Its possible to use cuda-gdb from python, assuming you only need to debug the C/C++ portion. I don’t know of a debugger that can jump from debugging python to debugging CUDA C++
To debug a CUDA C/C++ library function called from python, the following is one possibility, inspired from this article:
- For this walk through, I will use the t383.py and t383.cu files verbatim from this answer:
I’ll be using CUDA 10, python 2.7.5, on CentOS7
- Compile your CUDA C/C++ library using the -G and -g switches, as you would to do ordinary debug:
$ nvcc -Xcompiler -fPIC -std=c++11 -shared -arch=sm_60 -G -g -o t383.so t383.cu -DFIX
- We’ll need two terminal sessions for this. I will refer to them as session 1 and session 2. In session 1, start your python interpreter:
- In session 2, find the process ID associated with your python interpreter (replace USER with your actual username):
$ ps -ef |grep USER
USER 23221 22694 0 23:55 pts/0 00:00:00 python
In the above example, 23221 is the process ID for the python interpreter (use man ps for help)
- In session 2, start cuda-gdb so as to attach to that process ID:
$ cuda-gdb -p 23221
... (lots of spew here)
- In session 2, at the (cuda-gdb) prompt, set a breakpoint at a desired location in your CUDA C/C++ library. For this example, we will set a breakpoint at one of the first lines of kernel code, line 70 in the t383.cu file. If you haven’t yet loaded the library (we haven’t, in this walk through), then cuda-gdb will point this out and ask you if you want to make the breakpoint pending on a future library load. Answer y to this (alternatively, before starting this cuda-gdb session, you could have run your python script once from within the interpreter, as we will do in step 7 below. This would load the symbol table for the library and avoid this prompt). After the breakpoint is set, we will issue the continue command in cuda-gdb in order to get the python interpreter running again:
(cuda-gdb) break t383.cu:70
No symbol table is loaded. Use the "file" command.
Make breakpoint pending on future shared library load? (y or [n]) y
Breakpoint 1 (t383.cu:70) pending.
- In session 1, run your python script:
1, 1, 1, 1, 1,
1, 1, 1, 1,
1, 1, 1, 1,
- our python interpreter has now halted (and is unresponsive), because in session 2 we see that the breakpoint has been hit:
[New Thread 0x7fdb0ffff700 (LWP 23589)]
[New Thread 0x7fdb0f7fe700 (LWP 23590)]
[Switching focus to CUDA kernel 0, grid 1, block (0,0,0), thread (0,0,0), device 0, sm 0, warp 0, lane 0]

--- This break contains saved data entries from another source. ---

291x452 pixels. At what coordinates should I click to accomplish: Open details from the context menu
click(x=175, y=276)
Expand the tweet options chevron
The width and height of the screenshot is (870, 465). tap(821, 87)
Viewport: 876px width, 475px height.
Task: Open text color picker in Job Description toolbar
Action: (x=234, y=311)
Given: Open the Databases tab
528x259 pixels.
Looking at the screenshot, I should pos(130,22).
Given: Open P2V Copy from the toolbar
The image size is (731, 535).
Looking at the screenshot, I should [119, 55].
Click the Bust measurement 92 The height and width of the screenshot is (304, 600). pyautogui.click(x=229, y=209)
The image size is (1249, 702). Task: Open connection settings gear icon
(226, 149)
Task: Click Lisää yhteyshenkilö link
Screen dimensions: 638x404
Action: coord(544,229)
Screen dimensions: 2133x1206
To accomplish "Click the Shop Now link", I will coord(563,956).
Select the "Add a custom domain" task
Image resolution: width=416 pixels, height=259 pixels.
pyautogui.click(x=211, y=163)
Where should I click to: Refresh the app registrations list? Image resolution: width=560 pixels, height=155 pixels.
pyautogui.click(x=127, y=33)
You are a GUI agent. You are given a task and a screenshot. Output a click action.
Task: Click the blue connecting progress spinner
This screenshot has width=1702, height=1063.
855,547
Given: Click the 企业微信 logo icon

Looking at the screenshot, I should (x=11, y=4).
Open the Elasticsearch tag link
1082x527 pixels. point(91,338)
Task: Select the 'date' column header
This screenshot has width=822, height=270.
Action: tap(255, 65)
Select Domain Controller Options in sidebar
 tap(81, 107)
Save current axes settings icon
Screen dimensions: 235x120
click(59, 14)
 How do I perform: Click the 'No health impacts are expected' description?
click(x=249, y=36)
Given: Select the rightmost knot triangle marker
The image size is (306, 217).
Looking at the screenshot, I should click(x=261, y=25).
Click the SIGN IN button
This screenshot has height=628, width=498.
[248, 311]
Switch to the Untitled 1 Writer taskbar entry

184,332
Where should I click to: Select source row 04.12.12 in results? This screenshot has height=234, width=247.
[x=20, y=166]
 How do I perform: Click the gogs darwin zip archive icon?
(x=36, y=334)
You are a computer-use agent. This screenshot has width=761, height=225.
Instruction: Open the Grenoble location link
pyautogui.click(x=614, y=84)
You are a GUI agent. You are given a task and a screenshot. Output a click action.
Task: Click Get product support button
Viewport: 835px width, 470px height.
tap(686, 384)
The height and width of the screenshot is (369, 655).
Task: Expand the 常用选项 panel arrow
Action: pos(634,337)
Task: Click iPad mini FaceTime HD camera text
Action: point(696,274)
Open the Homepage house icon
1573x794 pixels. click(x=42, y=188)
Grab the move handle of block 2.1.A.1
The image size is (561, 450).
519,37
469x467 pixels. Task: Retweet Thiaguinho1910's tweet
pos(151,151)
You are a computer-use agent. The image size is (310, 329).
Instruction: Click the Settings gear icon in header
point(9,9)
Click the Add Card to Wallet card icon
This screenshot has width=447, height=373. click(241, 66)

Thread 1 "python" hit Breakpoint 1, update_water_flow<<<(1,1,1),(1024,1,1)>>> (
d_updated_water_flow_map=0x7fdb00800800, SIZE_X=4, SIZE_Y=4) at t383.cu:70
70 int col = index % SIZE_X;
and we see that the breakpoint is at line 70 of our library (kernel) code, just as expected. ordinary C/C++ cuda-gdb debug can proceed at this point within session 2, as long as you stay within the library function.
When you are finished debugging (you may need to remove any breakpoints set) you can once again type continue in session 2, to allow control to return to the python interpreter in session 1, and for your application to finish.